On the title track, Hassell's "kirana" trumpet style is in full bloom as he dialogs with the percussion. Hassell's most elegant melodicism blossoms forth here, and his unaffected horn often sounds disarmingly flute-like. The influences of his study of raga with Pandit Pran Nath are clearly discernible in the curvaceous melodic lines and overall sense of meditative calm within harmonic stasis. Throughout the album, percussionists Naná Vasconcelos and David Rosenboom add subtle, supple grooves and colors.
"Caracas Night September 11, 1975" is a beautiful field recording featuring Hassell's plaintive trumpet commentary, subtle percussion interjections, and the sound of caracas humming and buzzing in the background.
The first several tracks of Vernal Equinox bear the imprint of '70s-period Miles Davis, in particular the quiet ambience of "He Loved Him Madly" and parallel passages from Agharta.
The envelope filter on Hassell's horn similarly draws a reference to Davis' use of the wah-wah pedal from that time.

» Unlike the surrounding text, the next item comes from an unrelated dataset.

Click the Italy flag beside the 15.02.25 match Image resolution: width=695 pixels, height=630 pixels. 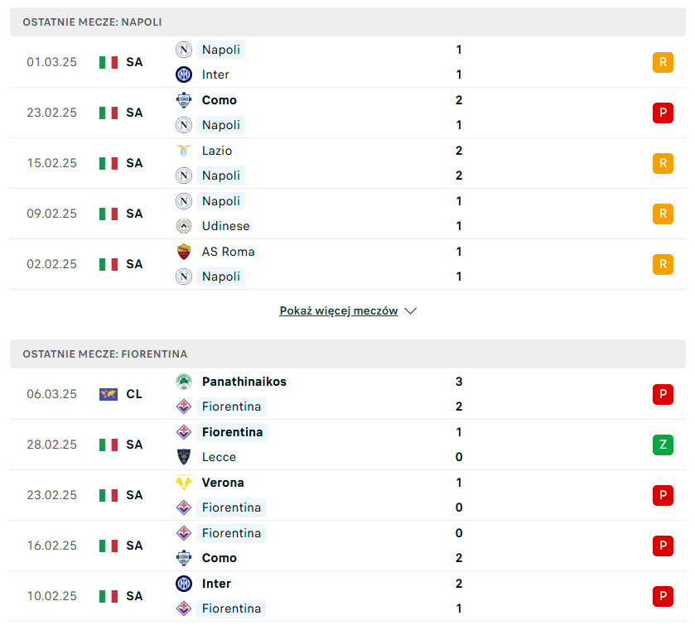click(x=109, y=163)
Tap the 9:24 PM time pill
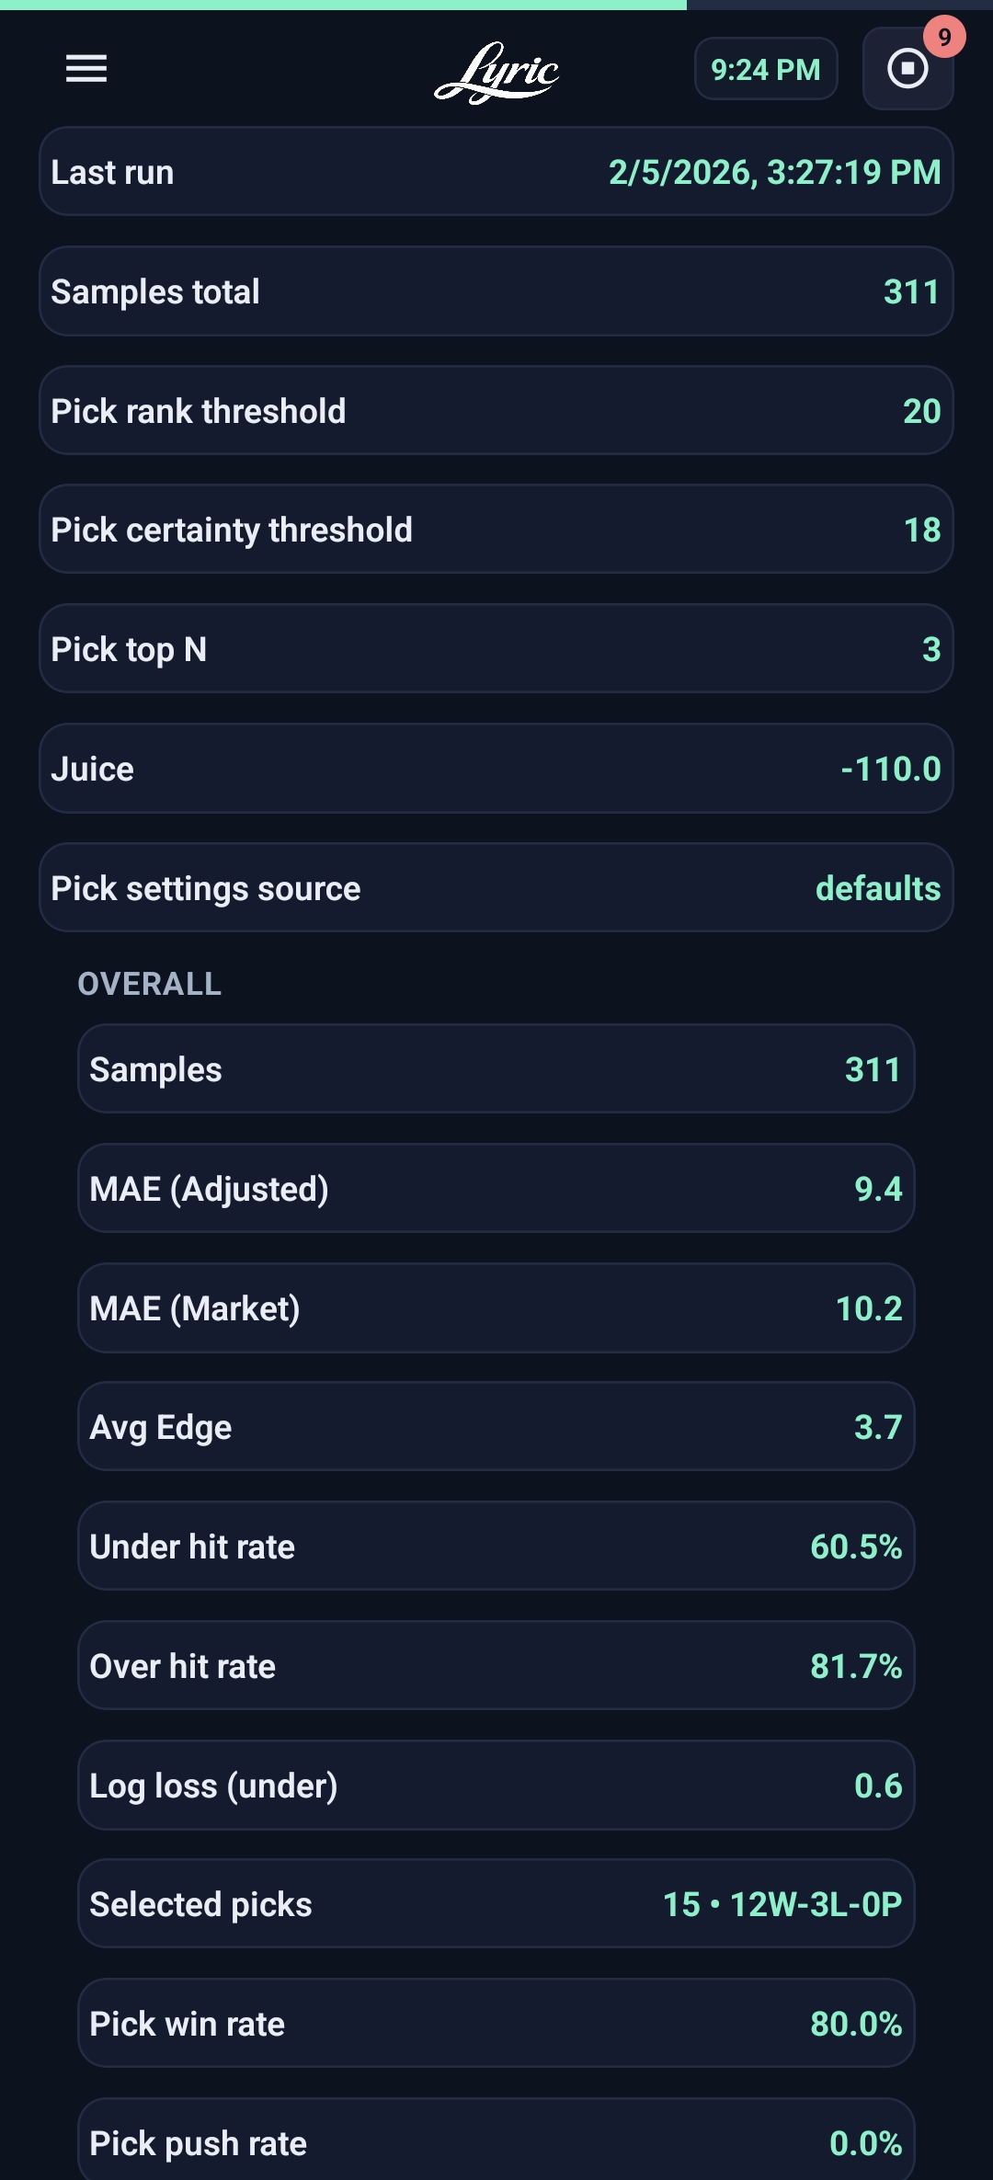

Nonetheless, in 1976, Vernal Equinox was remarkably unique and ahead of its time, and sowed the seeds of Hassell's influential Fourth World aesthetic, which he would continue to develop and refine.
Decades after its release, Vernal Equinox still provides an enchanting and entirely contemporary listening experience.

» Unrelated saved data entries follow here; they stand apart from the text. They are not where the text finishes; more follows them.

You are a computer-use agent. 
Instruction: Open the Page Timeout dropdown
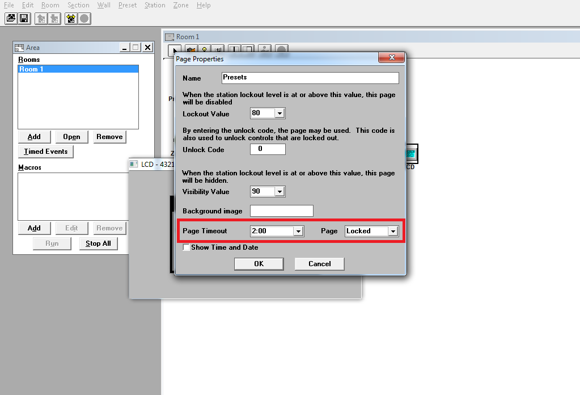click(x=298, y=232)
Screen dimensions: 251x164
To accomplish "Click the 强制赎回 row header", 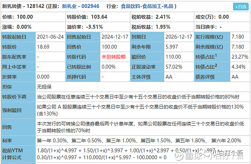I will point(12,110).
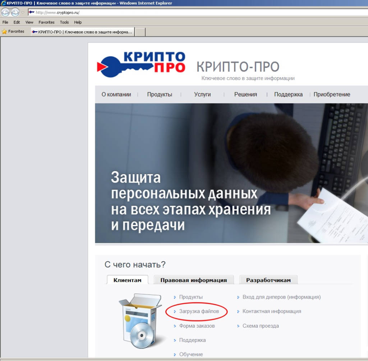Click the Форма заказов link
This screenshot has width=368, height=361.
[197, 326]
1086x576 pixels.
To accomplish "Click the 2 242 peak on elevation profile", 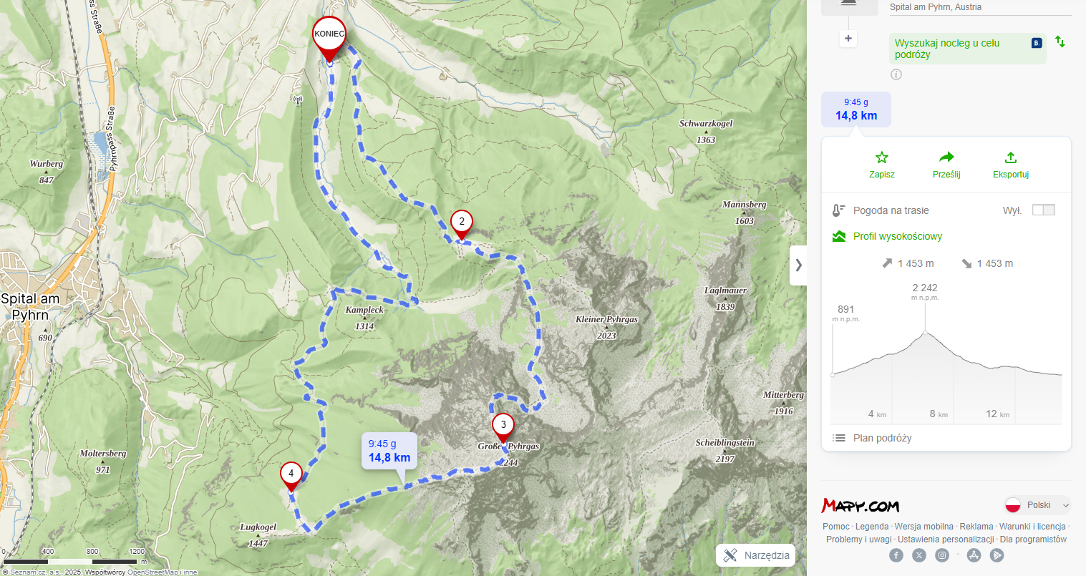I will coord(925,332).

Recorded at the York University Electronic Media Studios (Toronto, Ontario), October/November 1976.
Mixdown and additional recording: Mastertone Recording Studios (New York), September/October 1977.
Design – By Design (2)
Edited By , Mastered By – Allan Tucker
Engineer – Rich LePage
Engineer – Andy Jerison, David Rosenboom, Michael Brook
Producer – Jon Hassell
©1978 Nyen Music (ASCAP)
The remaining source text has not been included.